- [Given request]:
Copy out every one of the rows below word for word, keeping each line the same as it appears.

--- START OF Listing ---

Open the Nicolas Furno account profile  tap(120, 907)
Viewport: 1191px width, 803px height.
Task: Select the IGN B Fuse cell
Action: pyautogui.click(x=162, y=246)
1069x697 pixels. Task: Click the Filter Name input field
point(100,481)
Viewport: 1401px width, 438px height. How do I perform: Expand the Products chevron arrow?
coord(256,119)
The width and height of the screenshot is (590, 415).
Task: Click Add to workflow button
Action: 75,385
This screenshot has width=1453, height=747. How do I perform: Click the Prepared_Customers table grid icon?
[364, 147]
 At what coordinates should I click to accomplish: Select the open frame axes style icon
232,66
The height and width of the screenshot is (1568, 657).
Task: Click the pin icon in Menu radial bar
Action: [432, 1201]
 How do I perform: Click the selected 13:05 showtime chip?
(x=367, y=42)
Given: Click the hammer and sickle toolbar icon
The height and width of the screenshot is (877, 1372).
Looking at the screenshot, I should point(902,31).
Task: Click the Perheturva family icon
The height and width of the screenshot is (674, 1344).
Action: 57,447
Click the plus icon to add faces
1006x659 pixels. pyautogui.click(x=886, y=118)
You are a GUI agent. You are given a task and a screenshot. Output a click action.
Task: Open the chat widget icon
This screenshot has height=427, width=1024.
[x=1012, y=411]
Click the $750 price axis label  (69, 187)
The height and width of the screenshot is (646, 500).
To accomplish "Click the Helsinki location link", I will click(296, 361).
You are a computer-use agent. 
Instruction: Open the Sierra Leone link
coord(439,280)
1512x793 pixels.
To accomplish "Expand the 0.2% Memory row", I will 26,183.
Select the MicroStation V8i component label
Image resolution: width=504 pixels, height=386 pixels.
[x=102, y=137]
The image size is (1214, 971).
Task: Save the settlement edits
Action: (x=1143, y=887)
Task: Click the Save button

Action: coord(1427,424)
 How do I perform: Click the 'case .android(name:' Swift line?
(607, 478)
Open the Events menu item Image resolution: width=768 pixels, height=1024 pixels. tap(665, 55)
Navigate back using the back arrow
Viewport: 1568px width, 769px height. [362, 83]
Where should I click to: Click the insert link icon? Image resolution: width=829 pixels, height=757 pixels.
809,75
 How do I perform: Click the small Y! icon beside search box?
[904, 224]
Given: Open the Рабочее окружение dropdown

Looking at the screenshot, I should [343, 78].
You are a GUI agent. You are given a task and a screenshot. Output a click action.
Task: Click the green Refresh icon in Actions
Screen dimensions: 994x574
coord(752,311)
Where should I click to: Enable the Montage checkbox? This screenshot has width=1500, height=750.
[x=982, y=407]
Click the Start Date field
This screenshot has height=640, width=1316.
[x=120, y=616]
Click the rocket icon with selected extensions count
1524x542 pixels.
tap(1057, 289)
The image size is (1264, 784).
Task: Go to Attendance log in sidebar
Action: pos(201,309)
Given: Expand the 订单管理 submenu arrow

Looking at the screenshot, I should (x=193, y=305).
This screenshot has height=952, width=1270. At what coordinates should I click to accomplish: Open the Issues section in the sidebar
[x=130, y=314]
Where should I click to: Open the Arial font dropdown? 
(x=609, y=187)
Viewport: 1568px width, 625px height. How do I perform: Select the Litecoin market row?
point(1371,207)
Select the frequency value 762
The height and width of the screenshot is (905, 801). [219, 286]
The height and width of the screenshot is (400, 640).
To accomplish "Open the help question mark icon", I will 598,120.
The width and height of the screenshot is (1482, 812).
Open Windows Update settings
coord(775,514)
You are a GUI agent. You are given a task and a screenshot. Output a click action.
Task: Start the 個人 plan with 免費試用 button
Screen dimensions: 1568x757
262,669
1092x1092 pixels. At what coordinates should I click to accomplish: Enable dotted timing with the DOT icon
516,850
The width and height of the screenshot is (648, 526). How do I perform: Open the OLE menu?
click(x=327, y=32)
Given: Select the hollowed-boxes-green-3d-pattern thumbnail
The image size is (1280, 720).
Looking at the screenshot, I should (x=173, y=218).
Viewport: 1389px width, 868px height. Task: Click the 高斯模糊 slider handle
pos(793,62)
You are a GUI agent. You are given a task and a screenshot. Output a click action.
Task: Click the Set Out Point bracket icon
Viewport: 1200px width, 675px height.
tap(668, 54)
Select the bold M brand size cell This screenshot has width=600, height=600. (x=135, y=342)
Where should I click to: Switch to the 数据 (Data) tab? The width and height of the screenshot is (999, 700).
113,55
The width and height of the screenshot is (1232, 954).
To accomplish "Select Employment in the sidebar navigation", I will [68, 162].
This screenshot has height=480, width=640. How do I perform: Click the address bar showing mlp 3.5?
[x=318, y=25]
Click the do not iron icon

--- END OF Listing ---

- [Response for this exercise]:
Open the Nicolas Furno account profile  tap(120, 907)
Viewport: 1191px width, 803px height.
Task: Select the IGN B Fuse cell
Action: pyautogui.click(x=162, y=246)
1069x697 pixels. Task: Click the Filter Name input field
point(100,481)
Viewport: 1401px width, 438px height. How do I perform: Expand the Products chevron arrow?
coord(256,119)
The width and height of the screenshot is (590, 415).
Task: Click Add to workflow button
Action: 75,385
This screenshot has width=1453, height=747. How do I perform: Click the Prepared_Customers table grid icon?
[364, 147]
 At what coordinates should I click to accomplish: Select the open frame axes style icon
232,66
The height and width of the screenshot is (1568, 657).
Task: Click the pin icon in Menu radial bar
Action: [432, 1201]
 How do I perform: Click the selected 13:05 showtime chip?
(x=367, y=42)
Given: Click the hammer and sickle toolbar icon
The height and width of the screenshot is (877, 1372).
Looking at the screenshot, I should point(902,31).
Task: Click the Perheturva family icon
The height and width of the screenshot is (674, 1344).
Action: 57,447
Click the plus icon to add faces
1006x659 pixels. pyautogui.click(x=886, y=118)
You are a GUI agent. You are given a task and a screenshot. Output a click action.
Task: Open the chat widget icon
This screenshot has height=427, width=1024.
[x=1012, y=411]
Click the $750 price axis label  (69, 187)
The height and width of the screenshot is (646, 500).
To accomplish "Click the Helsinki location link", I will click(296, 361).
You are a computer-use agent. 
Instruction: Open the Sierra Leone link
coord(439,280)
1512x793 pixels.
To accomplish "Expand the 0.2% Memory row", I will 26,183.
Select the MicroStation V8i component label
Image resolution: width=504 pixels, height=386 pixels.
[x=102, y=137]
The image size is (1214, 971).
Task: Save the settlement edits
Action: (x=1143, y=887)
Task: Click the Save button

Action: coord(1427,424)
 How do I perform: Click the 'case .android(name:' Swift line?
(607, 478)
Open the Events menu item Image resolution: width=768 pixels, height=1024 pixels. tap(665, 55)
Navigate back using the back arrow
Viewport: 1568px width, 769px height. [362, 83]
Where should I click to: Click the insert link icon? Image resolution: width=829 pixels, height=757 pixels.
809,75
 How do I perform: Click the small Y! icon beside search box?
[904, 224]
Given: Open the Рабочее окружение dropdown

Looking at the screenshot, I should [343, 78].
You are a GUI agent. You are given a task and a screenshot. Output a click action.
Task: Click the green Refresh icon in Actions
Screen dimensions: 994x574
coord(752,311)
Where should I click to: Enable the Montage checkbox? This screenshot has width=1500, height=750.
[x=982, y=407]
Click the Start Date field
This screenshot has height=640, width=1316.
[x=120, y=616]
Click the rocket icon with selected extensions count
1524x542 pixels.
tap(1057, 289)
The image size is (1264, 784).
Task: Go to Attendance log in sidebar
Action: pos(201,309)
Given: Expand the 订单管理 submenu arrow

Looking at the screenshot, I should (x=193, y=305).
This screenshot has height=952, width=1270. At what coordinates should I click to accomplish: Open the Issues section in the sidebar
[x=130, y=314]
Where should I click to: Open the Arial font dropdown? 
(x=609, y=187)
Viewport: 1568px width, 625px height. How do I perform: Select the Litecoin market row?
point(1371,207)
Select the frequency value 762
The height and width of the screenshot is (905, 801). [219, 286]
The height and width of the screenshot is (400, 640).
To accomplish "Open the help question mark icon", I will 598,120.
The width and height of the screenshot is (1482, 812).
Open Windows Update settings
coord(775,514)
You are a GUI agent. You are given a task and a screenshot. Output a click action.
Task: Start the 個人 plan with 免費試用 button
Screen dimensions: 1568x757
262,669
1092x1092 pixels. At what coordinates should I click to accomplish: Enable dotted timing with the DOT icon
516,850
The width and height of the screenshot is (648, 526). How do I perform: Open the OLE menu?
click(x=327, y=32)
Given: Select the hollowed-boxes-green-3d-pattern thumbnail
The image size is (1280, 720).
Looking at the screenshot, I should (x=173, y=218).
Viewport: 1389px width, 868px height. Task: Click the 高斯模糊 slider handle
pos(793,62)
You are a GUI agent. You are given a task and a screenshot. Output a click action.
Task: Click the Set Out Point bracket icon
Viewport: 1200px width, 675px height.
tap(668, 54)
Select the bold M brand size cell This screenshot has width=600, height=600. (x=135, y=342)
Where should I click to: Switch to the 数据 (Data) tab? The width and height of the screenshot is (999, 700).
113,55
The width and height of the screenshot is (1232, 954).
To accomplish "Select Employment in the sidebar navigation", I will [68, 162].
This screenshot has height=480, width=640. How do I perform: Click the address bar showing mlp 3.5?
[x=318, y=25]
Click the do not iron icon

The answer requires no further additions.